In this work, we prepared equiatomic AlCoCrFeNi high-entropy alloy (HEA)-particle-toughened, Zr-based metallic glass composites by spark plasma sintering. By adding HEA particles as the second phase, the strength and plasticity of the Zr-based metallic glass composites improved concomitantly. After fracture, high-density dislocations and nanocrystals were formed in the HEA particles due to local severe plastic deformation, which consumed massive strain energy to enable the resistance to crack formation.
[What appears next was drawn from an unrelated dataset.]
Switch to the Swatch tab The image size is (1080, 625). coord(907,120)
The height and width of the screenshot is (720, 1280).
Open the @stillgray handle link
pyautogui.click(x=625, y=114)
Substantial lattice distortion imparted a remarkable work-hardening capacity to the HEAs and enhanced crack-tip dislocation trapping, and thus led to an extreme refinement of the grain size. Finite-element analyses indicated that the strain hardening behavior of HEA particles reduced the magnitude of strain localization, promoted generation of multiple shear bands, and stabilized shear band propagation. We attribute the enhanced strength-ductility synergy in the current composites to high-density dislocations and nanocrystal formation in the HEA particles, and stable propagation of multiple shear bands.

在这项工作中，我们通过放电等离子烧结制备了等原子 AlCoCrFeNi 高熵合金 (HEA) 颗粒增韧的 Zr 基金属玻璃复合材料。通过添加 HEA 颗粒作为第二相，Zr 基金属玻璃复合材料的强度和塑性也随之提高。断裂后，由于局部剧烈塑性变形，在HEA颗粒中形成高密度位错和纳米晶体，消耗大量应变能，从而抵抗裂纹形成。显着的晶格畸变赋予 HEAs 显着的加工硬化能力和增强的裂纹尖端位错俘获，从而导致晶粒尺寸的极端细化。有限元分析表明 HEA 颗粒的应变硬化行为降低了应变局部化的幅度，促进多剪切带的产生，稳定剪切带的传播。我们将当前复合材料中增强的强度-延展性协同作用归因于 HEA 颗粒中的高密度位错和纳米晶体形成，以及多个剪切带的稳定传播。